**PROBLEM TO WORK ON**
Beneath this line are entries. Copy the range from the line with "Click the profile text in the legend" to the line with "This screenshot has width=676, height=370.", ends included, exactly; leave pictures out.

** DATA FOR THE TASK follows **

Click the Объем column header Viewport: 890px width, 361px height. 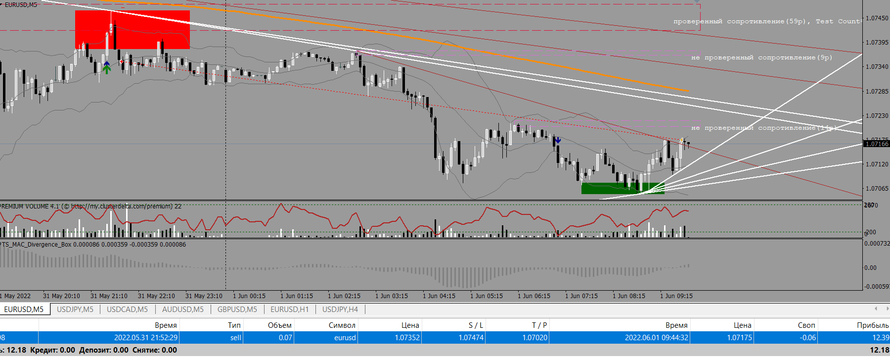pos(279,325)
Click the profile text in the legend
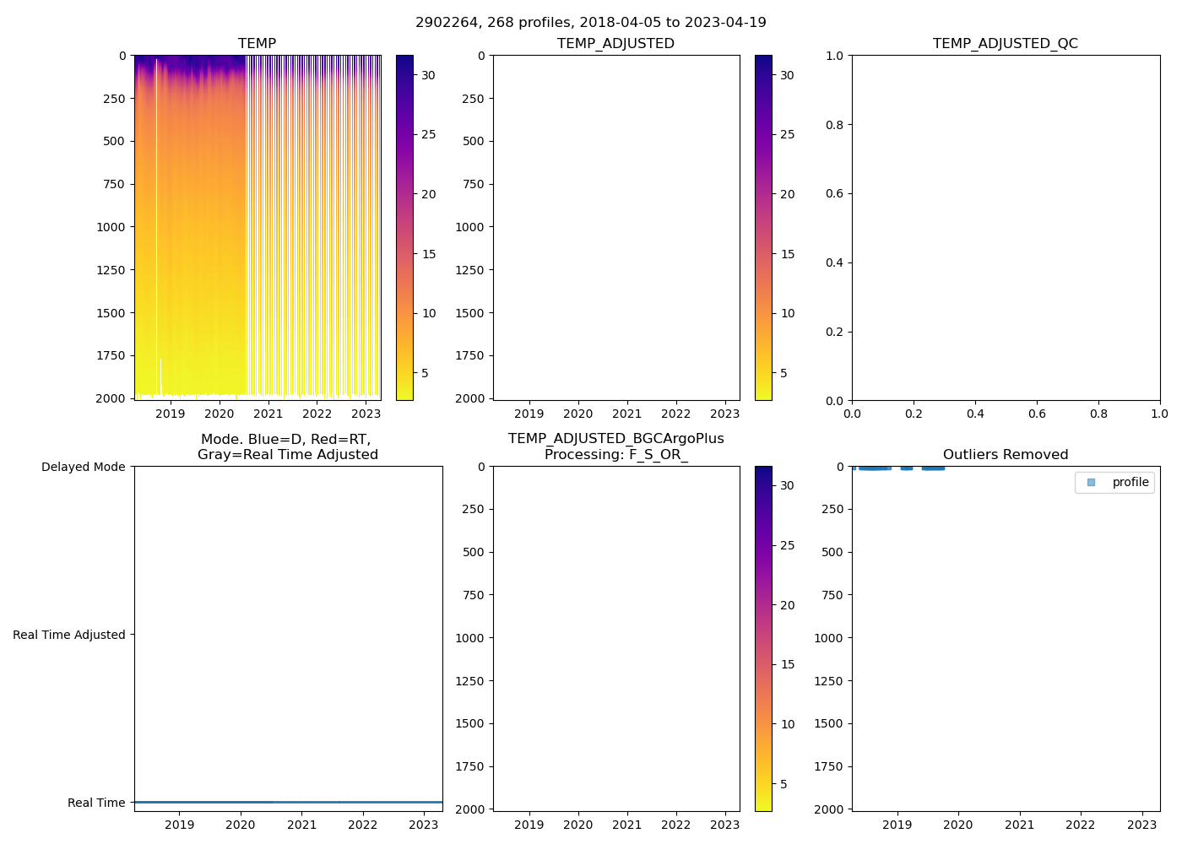The width and height of the screenshot is (1182, 844). coord(1130,483)
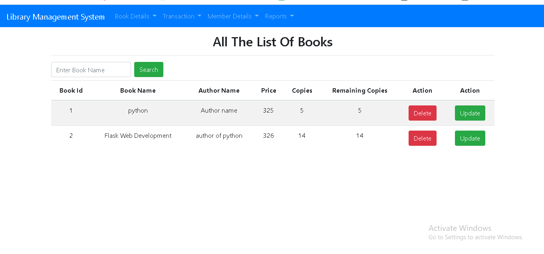544x254 pixels.
Task: Open the Transaction menu item
Action: [x=179, y=16]
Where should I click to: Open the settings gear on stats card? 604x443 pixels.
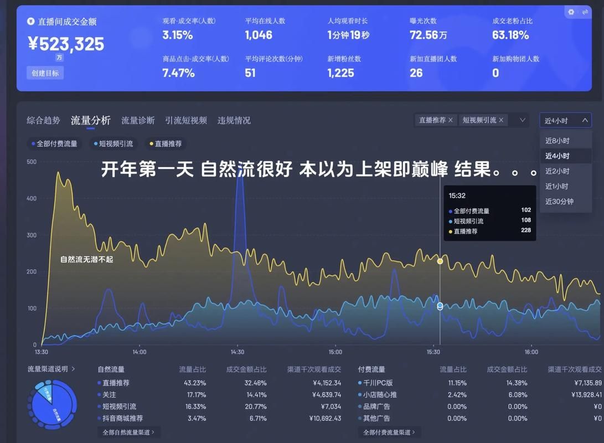[x=571, y=12]
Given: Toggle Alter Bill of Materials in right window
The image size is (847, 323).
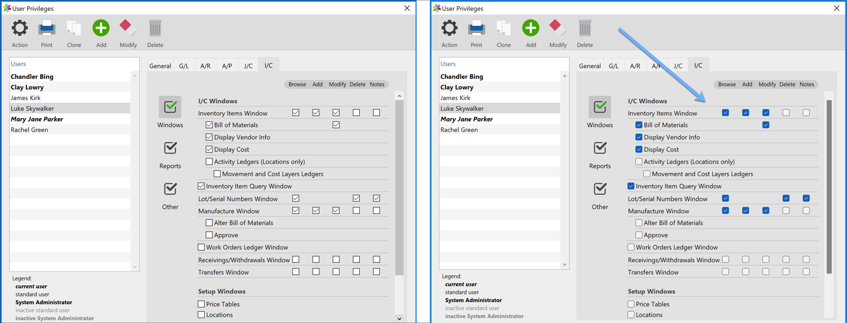Looking at the screenshot, I should [x=639, y=223].
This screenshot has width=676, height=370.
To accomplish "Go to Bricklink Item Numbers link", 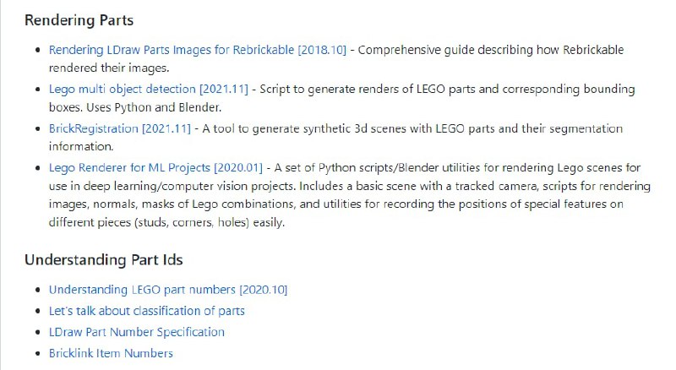I will coord(111,353).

** End of DATA FOR THE TASK **

**RESULT FOR THIS EXERCISE**
Click the profile text in the legend
The width and height of the screenshot is (1182, 844). coord(1130,483)
544x254 pixels.
Task: Open the Transaction menu item
Action: [x=179, y=16]
Where should I click to: Open the settings gear on stats card? 604x443 pixels.
[x=571, y=12]
Given: Toggle Alter Bill of Materials in right window
The image size is (847, 323).
Looking at the screenshot, I should [x=639, y=223].
This screenshot has width=676, height=370.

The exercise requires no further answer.